START SOURCE MATERIAL

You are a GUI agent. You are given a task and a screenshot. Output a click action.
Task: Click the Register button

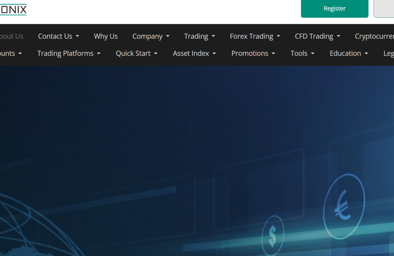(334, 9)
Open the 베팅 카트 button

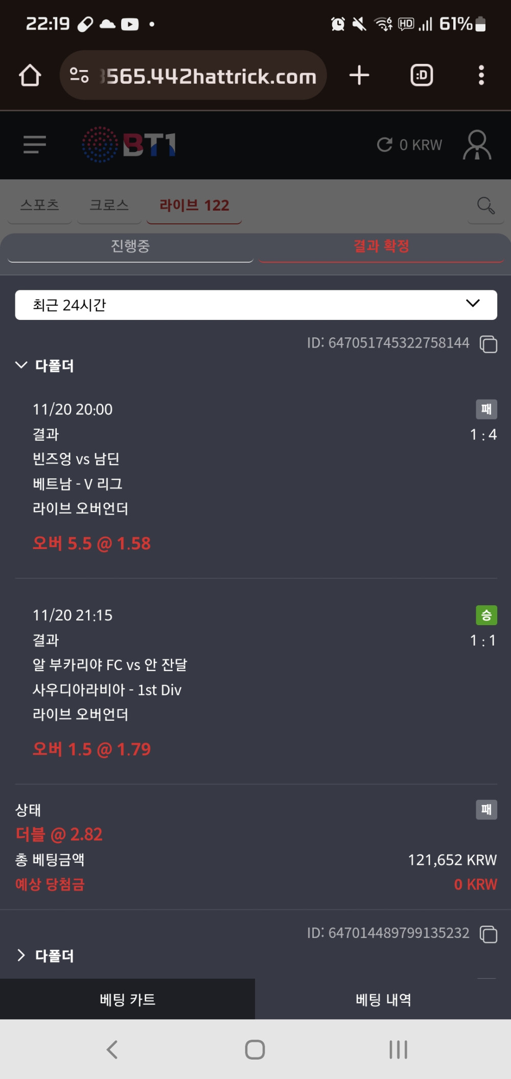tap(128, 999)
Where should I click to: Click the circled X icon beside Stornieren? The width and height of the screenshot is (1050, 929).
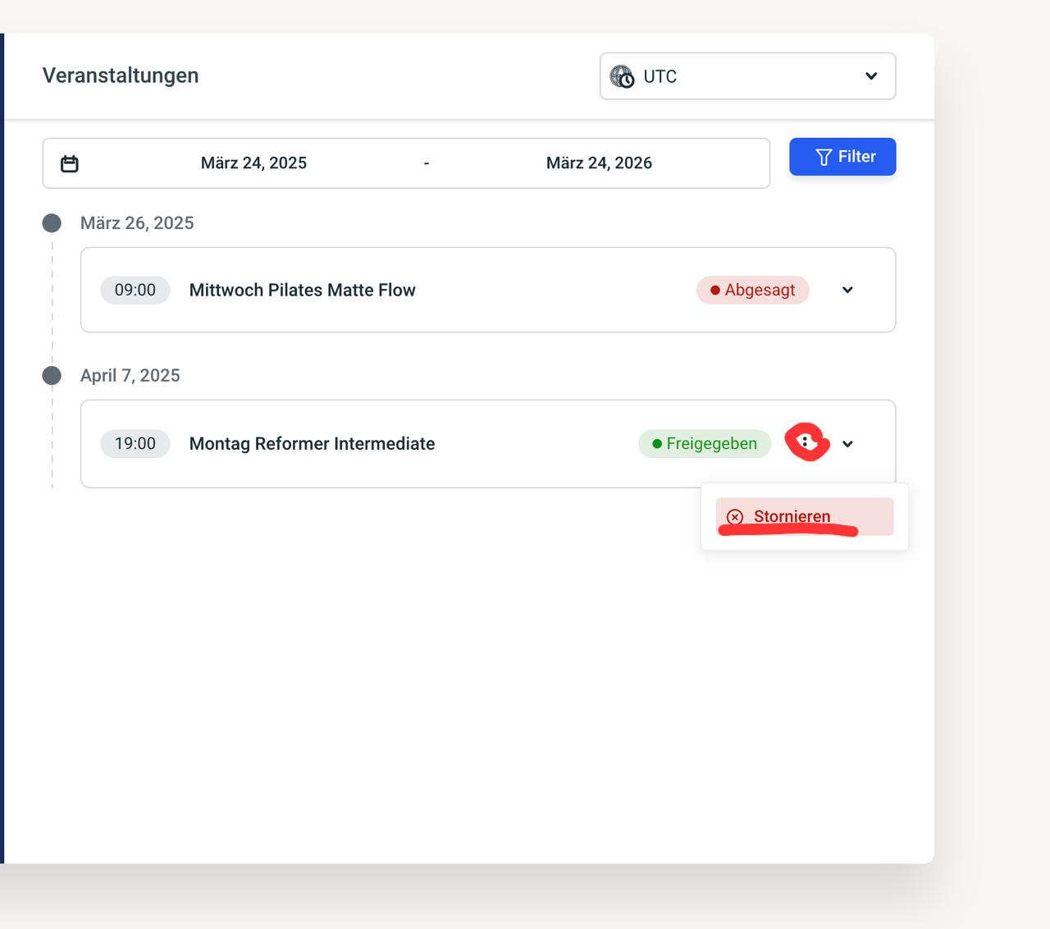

END SOURCE MATERIAL

**TASK ITEM**
Only the text of the listing should be returned, exactly and in full; no image goes into the copy.

**RESPONSE**
You are a GUI agent. You are given a task and a screenshot. Output a click action.
Task: Click the Register button

(334, 9)
Open the 베팅 카트 button

tap(128, 999)
Where should I click to: Click the circled X icon beside Stornieren? The width and height of the screenshot is (1050, 929).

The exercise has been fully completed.